A couple hundred bucks now will save you so much grief. So much grief.
posted by kbanas at 7:28 PM on November 26, 2009 [1 favorite]

Also, I find it interesting that they don't want to come out and say what model Sempron it is - I actually spent about 60 seconds trying to find the specs, and could not find the specs. I find that kind of curious, and another marker to stay far away.
posted by kbanas at 7:35 PM on November 26, 2009

Oh, I failed to notice that was not actually OfficeMax's website. I couldn't find it on their actual website, but that's probably because it's a circular only sale for Black Friday or something.
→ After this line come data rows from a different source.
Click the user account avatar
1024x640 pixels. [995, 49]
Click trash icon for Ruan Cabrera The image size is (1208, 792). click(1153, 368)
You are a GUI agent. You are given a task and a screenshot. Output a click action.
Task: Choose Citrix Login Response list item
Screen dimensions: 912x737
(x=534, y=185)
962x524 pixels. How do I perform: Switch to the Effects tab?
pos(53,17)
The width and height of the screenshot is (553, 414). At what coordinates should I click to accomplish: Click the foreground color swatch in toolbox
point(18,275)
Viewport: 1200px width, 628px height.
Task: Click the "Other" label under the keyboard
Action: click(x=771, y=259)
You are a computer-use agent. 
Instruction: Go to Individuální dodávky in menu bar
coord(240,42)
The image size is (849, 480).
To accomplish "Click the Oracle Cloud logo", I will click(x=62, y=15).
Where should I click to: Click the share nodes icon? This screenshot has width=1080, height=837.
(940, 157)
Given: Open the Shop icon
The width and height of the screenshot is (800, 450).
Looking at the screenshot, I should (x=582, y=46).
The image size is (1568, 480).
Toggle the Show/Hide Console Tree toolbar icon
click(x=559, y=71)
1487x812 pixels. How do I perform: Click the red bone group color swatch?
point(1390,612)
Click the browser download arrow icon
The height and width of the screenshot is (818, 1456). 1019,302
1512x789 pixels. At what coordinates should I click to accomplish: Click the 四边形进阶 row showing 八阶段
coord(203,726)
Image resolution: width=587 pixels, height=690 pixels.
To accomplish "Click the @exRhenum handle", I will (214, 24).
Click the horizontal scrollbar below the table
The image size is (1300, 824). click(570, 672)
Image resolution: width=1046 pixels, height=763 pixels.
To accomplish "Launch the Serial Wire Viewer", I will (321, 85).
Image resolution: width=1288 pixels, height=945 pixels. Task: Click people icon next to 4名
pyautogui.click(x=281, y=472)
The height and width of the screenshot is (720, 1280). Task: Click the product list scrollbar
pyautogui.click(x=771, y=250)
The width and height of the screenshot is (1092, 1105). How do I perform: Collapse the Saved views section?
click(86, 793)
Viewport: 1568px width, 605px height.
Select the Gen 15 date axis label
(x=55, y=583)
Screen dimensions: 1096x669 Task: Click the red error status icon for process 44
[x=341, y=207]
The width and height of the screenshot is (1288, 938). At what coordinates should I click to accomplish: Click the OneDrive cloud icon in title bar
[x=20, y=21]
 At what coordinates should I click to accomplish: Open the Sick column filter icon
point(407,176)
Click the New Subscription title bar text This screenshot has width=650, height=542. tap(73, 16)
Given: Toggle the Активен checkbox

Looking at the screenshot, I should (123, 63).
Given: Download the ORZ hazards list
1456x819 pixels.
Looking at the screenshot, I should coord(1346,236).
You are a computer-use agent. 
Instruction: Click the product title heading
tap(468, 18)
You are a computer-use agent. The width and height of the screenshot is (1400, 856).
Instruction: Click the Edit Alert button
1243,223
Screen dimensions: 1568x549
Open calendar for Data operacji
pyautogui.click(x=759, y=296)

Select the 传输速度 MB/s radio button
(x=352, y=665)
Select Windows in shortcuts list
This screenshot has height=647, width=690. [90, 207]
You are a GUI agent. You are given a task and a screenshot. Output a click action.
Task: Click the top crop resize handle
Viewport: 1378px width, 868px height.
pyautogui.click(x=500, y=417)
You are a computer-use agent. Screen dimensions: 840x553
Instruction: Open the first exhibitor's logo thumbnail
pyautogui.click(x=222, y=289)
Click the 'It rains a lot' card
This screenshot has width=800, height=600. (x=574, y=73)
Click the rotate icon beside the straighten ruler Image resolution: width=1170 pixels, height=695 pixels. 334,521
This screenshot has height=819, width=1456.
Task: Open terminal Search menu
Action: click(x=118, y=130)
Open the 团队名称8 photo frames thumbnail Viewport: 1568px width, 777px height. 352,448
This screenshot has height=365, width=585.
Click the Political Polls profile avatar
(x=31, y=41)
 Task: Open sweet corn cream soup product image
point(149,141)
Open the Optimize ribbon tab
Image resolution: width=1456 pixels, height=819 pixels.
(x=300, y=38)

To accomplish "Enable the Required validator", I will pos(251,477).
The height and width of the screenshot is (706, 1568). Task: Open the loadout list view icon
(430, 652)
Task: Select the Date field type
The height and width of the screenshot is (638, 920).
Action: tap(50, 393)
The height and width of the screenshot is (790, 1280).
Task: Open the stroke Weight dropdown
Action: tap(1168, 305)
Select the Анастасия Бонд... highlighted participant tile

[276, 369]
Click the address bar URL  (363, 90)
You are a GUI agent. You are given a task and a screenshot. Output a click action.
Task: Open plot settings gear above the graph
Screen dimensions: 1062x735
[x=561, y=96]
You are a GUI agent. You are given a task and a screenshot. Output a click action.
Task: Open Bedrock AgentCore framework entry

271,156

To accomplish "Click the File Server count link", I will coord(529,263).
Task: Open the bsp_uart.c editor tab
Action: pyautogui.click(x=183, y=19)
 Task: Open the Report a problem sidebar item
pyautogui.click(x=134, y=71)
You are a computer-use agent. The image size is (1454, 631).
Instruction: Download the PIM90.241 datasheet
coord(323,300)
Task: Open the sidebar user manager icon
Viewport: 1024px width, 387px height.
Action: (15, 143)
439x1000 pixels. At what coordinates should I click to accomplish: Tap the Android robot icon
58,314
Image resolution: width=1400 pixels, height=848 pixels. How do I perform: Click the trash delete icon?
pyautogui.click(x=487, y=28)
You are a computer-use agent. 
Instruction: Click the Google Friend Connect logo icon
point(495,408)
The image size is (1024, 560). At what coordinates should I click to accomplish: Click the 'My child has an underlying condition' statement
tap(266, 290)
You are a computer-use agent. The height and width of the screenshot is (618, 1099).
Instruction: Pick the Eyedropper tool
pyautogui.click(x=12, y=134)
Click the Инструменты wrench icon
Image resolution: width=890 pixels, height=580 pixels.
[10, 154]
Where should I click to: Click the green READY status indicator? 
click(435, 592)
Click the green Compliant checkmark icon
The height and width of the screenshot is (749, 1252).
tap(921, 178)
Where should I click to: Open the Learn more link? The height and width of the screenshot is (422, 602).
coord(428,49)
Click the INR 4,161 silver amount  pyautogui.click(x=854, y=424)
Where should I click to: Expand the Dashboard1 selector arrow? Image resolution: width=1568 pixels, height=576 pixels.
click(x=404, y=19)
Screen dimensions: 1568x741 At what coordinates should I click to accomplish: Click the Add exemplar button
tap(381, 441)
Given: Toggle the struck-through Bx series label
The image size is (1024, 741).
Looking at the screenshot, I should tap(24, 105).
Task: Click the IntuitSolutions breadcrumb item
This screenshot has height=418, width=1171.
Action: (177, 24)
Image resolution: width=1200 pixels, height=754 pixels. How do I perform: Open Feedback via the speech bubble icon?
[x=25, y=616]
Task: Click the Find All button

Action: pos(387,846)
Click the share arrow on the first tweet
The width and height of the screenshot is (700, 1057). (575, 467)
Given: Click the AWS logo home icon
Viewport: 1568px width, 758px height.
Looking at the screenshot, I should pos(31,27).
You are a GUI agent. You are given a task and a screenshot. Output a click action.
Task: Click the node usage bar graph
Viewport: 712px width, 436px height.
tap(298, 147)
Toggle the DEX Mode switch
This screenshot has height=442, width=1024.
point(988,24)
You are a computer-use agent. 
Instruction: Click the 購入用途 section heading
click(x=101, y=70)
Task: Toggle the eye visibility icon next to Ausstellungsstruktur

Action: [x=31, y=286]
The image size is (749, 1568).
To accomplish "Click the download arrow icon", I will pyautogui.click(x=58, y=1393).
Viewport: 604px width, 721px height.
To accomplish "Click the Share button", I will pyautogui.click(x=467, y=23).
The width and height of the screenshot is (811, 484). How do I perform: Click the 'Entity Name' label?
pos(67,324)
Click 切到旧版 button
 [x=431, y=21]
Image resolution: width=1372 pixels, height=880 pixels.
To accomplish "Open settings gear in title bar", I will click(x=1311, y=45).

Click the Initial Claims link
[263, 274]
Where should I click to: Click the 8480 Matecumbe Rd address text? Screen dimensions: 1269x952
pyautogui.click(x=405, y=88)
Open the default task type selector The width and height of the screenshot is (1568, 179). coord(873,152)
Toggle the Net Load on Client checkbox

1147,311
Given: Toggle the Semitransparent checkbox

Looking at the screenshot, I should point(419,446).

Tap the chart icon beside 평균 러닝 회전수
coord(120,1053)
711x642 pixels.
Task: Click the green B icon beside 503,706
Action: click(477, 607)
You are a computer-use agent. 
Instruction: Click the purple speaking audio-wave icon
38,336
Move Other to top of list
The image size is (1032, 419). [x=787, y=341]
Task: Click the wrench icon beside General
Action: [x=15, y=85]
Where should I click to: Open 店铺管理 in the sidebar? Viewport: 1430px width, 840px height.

So, ok, probably I was making too big a deal out of that.

I'm passionate.
posted by kbanas at 7:39 PM on November 26, 2009

Given that even an Intel Atom would be enough for someone who wants to "browse the net, do a little writing, and will probably use it as a part of the media center I'm going to buy next year," I don't see how the Sempron is such a huge deal. Given what HP is putting in other laptops in the series, it's likely a Sempron M100, which is a 2GHz 45nm part. It will work perfectly well for browsing the net, writing, and running a media center. Nor is it a particularly hot chip with a 25W TDP.

AMD could learn a lesson in branding here from all of the people jumping on the name without even knowing what the specs are. The fact is that any [non-netbook] processor sold these days will be faster than most sold even three years ago. Computers were not horribly unresponsive then, and Windows 7 is not slower than XP (it's often faster).

The processor is fine for what you want to do now, though it may limit you as you find new uses for your computer later; 3GB of RAM is more than adequate for Windows 7; and 160GB of hard drive space is more than you will use unless you store lots of video or games.

Basically, yes, this is the lowest of the low-end in terms of specs, but it just so happens that the lowest of the low-end meets your particular needs fairly well these days. [I still recommend getting a dual-core processor, but I wanted to clarify this point.]